(Saved data entries)
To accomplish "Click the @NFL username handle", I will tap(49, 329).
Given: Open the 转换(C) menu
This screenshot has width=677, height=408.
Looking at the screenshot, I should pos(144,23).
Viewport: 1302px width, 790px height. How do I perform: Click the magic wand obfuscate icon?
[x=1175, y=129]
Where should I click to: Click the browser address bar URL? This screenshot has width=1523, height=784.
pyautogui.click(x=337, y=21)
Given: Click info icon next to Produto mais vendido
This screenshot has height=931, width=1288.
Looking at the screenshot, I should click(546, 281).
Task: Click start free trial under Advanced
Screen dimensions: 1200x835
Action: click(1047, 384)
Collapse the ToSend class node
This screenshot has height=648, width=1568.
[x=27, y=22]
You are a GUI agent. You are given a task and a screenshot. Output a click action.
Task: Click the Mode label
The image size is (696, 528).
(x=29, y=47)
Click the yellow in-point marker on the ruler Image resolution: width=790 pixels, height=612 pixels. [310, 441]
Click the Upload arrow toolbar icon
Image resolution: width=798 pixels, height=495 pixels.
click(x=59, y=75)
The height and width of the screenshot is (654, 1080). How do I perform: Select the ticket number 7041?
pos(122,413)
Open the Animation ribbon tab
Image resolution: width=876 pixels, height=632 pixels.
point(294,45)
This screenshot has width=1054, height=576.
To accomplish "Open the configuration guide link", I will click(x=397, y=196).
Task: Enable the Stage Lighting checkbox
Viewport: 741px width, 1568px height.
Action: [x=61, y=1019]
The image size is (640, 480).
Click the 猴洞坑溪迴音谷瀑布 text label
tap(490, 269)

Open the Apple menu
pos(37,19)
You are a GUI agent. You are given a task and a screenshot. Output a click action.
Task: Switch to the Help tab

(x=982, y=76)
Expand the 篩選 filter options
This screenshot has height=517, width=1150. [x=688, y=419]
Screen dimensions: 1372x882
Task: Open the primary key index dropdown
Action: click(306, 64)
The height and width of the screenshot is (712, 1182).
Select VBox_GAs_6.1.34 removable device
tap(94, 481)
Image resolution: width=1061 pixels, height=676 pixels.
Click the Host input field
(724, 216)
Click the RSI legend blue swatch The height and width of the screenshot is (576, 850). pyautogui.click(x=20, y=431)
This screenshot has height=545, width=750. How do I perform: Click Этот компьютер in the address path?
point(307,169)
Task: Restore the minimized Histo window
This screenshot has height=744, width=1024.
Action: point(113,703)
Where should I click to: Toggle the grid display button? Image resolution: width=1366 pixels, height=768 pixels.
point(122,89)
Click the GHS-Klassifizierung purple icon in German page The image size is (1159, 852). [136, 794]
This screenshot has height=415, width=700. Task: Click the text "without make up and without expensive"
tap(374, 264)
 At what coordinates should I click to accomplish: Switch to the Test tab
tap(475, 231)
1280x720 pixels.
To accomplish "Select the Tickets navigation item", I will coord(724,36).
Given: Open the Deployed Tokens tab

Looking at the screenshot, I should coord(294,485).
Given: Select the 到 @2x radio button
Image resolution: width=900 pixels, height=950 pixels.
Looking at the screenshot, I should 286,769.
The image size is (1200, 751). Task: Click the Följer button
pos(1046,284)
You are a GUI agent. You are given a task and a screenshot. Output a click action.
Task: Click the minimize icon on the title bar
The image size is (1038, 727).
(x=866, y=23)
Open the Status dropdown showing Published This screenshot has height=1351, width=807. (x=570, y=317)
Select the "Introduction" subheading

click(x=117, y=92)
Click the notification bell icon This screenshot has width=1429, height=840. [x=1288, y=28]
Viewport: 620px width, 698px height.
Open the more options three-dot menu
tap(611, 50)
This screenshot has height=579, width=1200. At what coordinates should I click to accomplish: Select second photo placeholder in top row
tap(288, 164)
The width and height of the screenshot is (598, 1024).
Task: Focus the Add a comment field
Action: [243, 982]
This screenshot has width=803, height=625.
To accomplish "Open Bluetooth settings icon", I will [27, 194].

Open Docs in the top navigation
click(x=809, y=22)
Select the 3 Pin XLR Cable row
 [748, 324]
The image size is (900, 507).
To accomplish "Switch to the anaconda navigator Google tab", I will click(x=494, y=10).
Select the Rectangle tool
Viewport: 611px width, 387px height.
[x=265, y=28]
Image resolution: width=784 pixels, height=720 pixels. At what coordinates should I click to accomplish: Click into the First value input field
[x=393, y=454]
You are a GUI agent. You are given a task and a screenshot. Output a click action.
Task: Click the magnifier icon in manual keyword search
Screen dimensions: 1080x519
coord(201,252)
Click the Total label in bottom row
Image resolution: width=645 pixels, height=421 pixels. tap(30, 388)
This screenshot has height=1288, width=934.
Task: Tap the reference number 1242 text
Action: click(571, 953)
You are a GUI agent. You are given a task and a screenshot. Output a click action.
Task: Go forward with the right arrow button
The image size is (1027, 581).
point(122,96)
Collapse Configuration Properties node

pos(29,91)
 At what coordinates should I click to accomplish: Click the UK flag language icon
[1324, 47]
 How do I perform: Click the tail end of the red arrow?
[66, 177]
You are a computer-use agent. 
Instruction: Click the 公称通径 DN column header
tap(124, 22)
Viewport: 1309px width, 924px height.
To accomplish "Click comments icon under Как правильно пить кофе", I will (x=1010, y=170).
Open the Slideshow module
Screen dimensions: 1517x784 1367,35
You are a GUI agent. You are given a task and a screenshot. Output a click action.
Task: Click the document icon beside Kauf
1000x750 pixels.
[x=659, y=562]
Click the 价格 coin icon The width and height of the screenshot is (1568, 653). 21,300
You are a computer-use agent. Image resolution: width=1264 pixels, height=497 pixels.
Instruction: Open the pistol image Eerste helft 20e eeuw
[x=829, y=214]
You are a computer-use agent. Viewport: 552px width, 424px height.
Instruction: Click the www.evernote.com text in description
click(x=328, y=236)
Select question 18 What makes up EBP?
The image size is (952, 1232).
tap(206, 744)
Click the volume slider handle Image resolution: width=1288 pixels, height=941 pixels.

### Assignment
Reproduce exactly the lines that run from the start of the records to the line with "Task: Click the Mode label", both included.

### Answer to this problem
To accomplish "Click the @NFL username handle", I will tap(49, 329).
Given: Open the 转换(C) menu
This screenshot has width=677, height=408.
Looking at the screenshot, I should pos(144,23).
Viewport: 1302px width, 790px height. How do I perform: Click the magic wand obfuscate icon?
[x=1175, y=129]
Where should I click to: Click the browser address bar URL? This screenshot has width=1523, height=784.
pyautogui.click(x=337, y=21)
Given: Click info icon next to Produto mais vendido
This screenshot has height=931, width=1288.
Looking at the screenshot, I should click(546, 281).
Task: Click start free trial under Advanced
Screen dimensions: 1200x835
Action: click(1047, 384)
Collapse the ToSend class node
This screenshot has height=648, width=1568.
[x=27, y=22]
You are a GUI agent. You are given a task and a screenshot. Output a click action.
Task: Click the Mode label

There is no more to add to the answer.